Azamat-Yurt (, ) is a rural locality (a selo) in Gudermessky District, Chechnya.

Administrative and municipal status 
Municipally, Azamat-Yurt is incorporated as Azamat-Yurtovskoye rural settlement. It is the administrative center of the municipality and is the only settlement included in it.

Geography 

Azamat-Yurt is located on the right bank of the Terek River. It is  north-east of the city of Gudermes and  north-east of the city of Grozny.

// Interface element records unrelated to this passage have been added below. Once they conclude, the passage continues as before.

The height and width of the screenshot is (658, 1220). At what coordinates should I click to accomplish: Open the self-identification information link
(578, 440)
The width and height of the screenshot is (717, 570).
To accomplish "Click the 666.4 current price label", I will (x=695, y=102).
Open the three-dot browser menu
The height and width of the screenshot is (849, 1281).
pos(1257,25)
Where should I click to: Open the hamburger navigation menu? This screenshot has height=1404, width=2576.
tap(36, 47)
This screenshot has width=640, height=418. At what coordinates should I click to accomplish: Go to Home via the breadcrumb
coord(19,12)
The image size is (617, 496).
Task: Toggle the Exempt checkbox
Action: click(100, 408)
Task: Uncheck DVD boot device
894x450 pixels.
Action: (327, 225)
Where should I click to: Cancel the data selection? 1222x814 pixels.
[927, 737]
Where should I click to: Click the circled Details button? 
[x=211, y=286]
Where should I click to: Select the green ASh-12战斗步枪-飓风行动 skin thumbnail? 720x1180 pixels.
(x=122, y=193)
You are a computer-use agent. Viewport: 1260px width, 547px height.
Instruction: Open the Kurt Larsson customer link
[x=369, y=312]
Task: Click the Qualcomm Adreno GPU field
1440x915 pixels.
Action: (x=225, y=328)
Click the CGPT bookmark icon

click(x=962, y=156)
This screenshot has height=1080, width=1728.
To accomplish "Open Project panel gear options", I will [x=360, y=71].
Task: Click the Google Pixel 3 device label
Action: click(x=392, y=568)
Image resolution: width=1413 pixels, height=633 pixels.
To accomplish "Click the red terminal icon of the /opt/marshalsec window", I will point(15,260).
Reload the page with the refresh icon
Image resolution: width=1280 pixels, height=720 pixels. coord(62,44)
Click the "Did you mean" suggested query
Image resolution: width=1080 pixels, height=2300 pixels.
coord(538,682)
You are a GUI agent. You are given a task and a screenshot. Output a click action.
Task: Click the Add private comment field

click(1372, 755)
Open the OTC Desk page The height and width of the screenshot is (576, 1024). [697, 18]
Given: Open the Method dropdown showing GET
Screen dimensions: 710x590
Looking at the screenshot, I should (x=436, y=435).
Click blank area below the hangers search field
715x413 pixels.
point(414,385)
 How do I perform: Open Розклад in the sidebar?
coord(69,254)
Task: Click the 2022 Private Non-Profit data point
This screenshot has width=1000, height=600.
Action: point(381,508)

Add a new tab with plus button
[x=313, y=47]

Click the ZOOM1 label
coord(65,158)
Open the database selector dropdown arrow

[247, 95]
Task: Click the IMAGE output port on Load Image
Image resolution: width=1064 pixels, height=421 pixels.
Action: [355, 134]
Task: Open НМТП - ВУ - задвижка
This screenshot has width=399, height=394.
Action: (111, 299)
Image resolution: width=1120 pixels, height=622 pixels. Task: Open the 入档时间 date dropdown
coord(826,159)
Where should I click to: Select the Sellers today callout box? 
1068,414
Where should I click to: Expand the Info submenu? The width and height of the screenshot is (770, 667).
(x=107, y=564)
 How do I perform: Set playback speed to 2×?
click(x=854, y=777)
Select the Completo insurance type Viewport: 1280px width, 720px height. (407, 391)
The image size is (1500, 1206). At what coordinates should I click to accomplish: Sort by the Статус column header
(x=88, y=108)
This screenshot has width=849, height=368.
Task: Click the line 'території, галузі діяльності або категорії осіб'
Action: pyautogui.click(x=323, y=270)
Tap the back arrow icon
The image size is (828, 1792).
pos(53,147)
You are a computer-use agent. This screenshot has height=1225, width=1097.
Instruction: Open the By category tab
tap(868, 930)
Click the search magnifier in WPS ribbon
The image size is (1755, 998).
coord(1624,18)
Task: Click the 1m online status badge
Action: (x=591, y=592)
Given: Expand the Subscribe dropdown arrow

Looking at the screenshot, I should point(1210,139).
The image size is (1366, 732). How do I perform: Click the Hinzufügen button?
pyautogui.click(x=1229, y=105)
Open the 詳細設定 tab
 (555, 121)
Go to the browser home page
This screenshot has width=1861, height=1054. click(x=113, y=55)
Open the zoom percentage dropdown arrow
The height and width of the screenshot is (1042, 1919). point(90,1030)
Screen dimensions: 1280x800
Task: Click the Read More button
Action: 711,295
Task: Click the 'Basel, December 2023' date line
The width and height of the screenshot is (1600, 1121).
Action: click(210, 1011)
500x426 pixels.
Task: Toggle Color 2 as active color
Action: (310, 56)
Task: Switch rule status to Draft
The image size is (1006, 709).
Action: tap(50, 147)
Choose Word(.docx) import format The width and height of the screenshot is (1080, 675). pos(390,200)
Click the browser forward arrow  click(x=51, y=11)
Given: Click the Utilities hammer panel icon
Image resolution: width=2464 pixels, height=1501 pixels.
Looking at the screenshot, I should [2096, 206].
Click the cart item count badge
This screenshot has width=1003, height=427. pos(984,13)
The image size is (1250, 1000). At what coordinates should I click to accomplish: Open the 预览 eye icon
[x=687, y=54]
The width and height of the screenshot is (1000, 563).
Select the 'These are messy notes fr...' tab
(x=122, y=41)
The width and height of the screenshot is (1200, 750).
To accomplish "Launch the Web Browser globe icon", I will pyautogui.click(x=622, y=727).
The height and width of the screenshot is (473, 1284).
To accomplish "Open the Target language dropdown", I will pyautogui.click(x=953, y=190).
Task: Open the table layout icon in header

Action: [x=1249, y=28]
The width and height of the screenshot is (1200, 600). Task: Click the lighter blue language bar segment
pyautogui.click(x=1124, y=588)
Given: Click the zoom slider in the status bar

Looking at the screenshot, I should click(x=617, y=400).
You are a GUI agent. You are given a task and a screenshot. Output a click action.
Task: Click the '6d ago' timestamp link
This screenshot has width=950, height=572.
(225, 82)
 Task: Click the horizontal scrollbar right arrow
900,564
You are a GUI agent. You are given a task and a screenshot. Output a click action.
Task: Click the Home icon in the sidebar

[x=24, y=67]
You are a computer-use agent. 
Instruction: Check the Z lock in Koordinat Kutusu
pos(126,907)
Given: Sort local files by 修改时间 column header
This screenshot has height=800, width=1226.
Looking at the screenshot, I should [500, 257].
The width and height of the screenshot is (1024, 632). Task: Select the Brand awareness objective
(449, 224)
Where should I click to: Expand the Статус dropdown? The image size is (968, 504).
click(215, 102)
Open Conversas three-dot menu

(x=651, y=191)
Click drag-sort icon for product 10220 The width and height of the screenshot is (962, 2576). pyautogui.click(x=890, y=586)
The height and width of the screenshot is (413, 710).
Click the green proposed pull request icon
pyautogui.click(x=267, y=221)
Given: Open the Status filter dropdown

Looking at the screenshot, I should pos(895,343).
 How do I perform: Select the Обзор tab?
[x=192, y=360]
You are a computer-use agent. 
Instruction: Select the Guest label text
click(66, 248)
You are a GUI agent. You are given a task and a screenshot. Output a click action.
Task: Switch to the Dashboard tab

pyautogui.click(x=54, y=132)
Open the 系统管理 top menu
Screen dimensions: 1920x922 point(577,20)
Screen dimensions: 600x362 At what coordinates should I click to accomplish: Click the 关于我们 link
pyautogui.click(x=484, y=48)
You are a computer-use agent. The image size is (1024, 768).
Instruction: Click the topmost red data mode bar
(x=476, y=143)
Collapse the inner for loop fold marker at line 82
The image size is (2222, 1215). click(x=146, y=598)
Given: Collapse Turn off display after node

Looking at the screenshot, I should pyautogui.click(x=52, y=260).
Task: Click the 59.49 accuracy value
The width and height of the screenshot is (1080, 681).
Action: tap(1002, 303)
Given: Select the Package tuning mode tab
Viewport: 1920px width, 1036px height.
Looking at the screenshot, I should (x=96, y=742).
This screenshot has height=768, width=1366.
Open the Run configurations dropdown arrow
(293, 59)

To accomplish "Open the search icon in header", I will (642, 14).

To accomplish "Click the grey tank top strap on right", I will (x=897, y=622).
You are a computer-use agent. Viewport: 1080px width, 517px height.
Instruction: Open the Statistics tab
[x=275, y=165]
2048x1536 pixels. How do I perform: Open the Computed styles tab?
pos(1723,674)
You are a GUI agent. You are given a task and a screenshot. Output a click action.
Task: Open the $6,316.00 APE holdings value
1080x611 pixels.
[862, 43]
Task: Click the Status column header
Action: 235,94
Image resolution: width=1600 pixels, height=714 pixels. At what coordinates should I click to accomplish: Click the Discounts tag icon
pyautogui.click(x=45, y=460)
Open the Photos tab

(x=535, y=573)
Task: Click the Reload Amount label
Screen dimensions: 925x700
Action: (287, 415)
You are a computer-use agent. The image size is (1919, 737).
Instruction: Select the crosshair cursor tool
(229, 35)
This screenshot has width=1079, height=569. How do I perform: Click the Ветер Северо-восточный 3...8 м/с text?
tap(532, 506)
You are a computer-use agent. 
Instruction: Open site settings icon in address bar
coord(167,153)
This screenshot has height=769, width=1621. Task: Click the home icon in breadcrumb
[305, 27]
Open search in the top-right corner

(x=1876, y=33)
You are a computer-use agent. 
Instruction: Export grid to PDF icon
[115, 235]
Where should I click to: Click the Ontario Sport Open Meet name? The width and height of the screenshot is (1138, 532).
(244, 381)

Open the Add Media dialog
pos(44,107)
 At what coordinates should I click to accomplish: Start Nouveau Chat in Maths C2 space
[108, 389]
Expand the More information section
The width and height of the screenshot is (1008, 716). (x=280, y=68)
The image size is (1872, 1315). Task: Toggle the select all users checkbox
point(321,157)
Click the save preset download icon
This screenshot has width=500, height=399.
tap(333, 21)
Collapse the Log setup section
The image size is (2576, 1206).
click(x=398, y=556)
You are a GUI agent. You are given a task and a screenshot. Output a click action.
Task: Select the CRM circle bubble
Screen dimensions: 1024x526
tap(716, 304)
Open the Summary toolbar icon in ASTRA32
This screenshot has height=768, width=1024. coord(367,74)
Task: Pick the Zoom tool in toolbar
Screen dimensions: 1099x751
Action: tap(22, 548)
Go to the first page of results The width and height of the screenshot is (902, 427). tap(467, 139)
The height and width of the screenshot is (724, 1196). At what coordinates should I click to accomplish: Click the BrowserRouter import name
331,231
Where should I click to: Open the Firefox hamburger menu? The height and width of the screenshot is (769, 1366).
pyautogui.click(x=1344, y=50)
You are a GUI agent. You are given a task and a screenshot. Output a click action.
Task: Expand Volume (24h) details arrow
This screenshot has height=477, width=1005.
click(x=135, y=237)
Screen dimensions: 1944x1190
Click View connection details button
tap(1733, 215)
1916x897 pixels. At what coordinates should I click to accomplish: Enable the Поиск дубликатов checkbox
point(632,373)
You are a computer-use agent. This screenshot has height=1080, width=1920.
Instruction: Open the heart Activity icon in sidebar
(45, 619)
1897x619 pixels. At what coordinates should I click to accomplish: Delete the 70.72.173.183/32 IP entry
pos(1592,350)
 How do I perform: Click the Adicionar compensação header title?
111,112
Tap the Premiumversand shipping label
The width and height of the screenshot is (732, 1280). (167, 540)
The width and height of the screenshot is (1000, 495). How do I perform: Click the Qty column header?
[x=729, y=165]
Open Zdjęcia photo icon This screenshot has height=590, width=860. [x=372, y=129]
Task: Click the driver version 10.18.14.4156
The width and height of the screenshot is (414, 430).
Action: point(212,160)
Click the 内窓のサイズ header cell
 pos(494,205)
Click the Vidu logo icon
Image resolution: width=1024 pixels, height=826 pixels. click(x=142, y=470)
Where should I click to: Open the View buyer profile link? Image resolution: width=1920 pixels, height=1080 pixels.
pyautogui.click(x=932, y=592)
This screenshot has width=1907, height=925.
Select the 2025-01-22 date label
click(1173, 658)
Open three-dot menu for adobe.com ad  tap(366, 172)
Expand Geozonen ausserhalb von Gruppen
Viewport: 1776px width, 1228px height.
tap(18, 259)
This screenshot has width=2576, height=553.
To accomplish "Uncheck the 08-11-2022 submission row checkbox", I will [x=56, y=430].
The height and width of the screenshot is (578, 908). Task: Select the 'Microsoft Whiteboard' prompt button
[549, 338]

The nearest settlements to Azamat-Yurt are Paraboch in the north, Kharkovskoye and Pervomayskoye in the north-east, Engel-Yurt, Kadi-Yurt and Sovetskoye in the south-east, Komsomolskoye in the south-west, and Khangish-Yurt in the west.

Name 
The name of the village comes from two words: Azamat, the name of the founder, and yurt, a Chechen word for a village.

History 
Azamat-Yurt was founded in 1859.

In 1944, after the genocide and deportation of the Chechen and Ingush people and the Chechen-Ingush ASSR was abolished, the village of Azamat-Yurt was renamed, and settled by people from the neighbouring republic of Dagestan. From 1944 to 1957, it was a part of the Dagestan ASSR.

In 1957, when the Vaynakh people returned and the Chechen-Ingush ASSR was restored, the village regained its old name, Azamat-Yurt.

Population 
 1990 Census: 923
 2002 Census: 1,226
 2010 Census: 1,500
 2019 estimate: 1,941

According to the results of the 2010 Census, the majority of residents of Azamat-Yurt were ethnic Chechens.

Teips 
Members of mainly the following teips live in Azamat-Yurt:

 Aitkhalloy,
 Shonoy,
 Shirdoy,
 Tsontoroy.

Education 
Azamat-Yurt hosts one secondary school.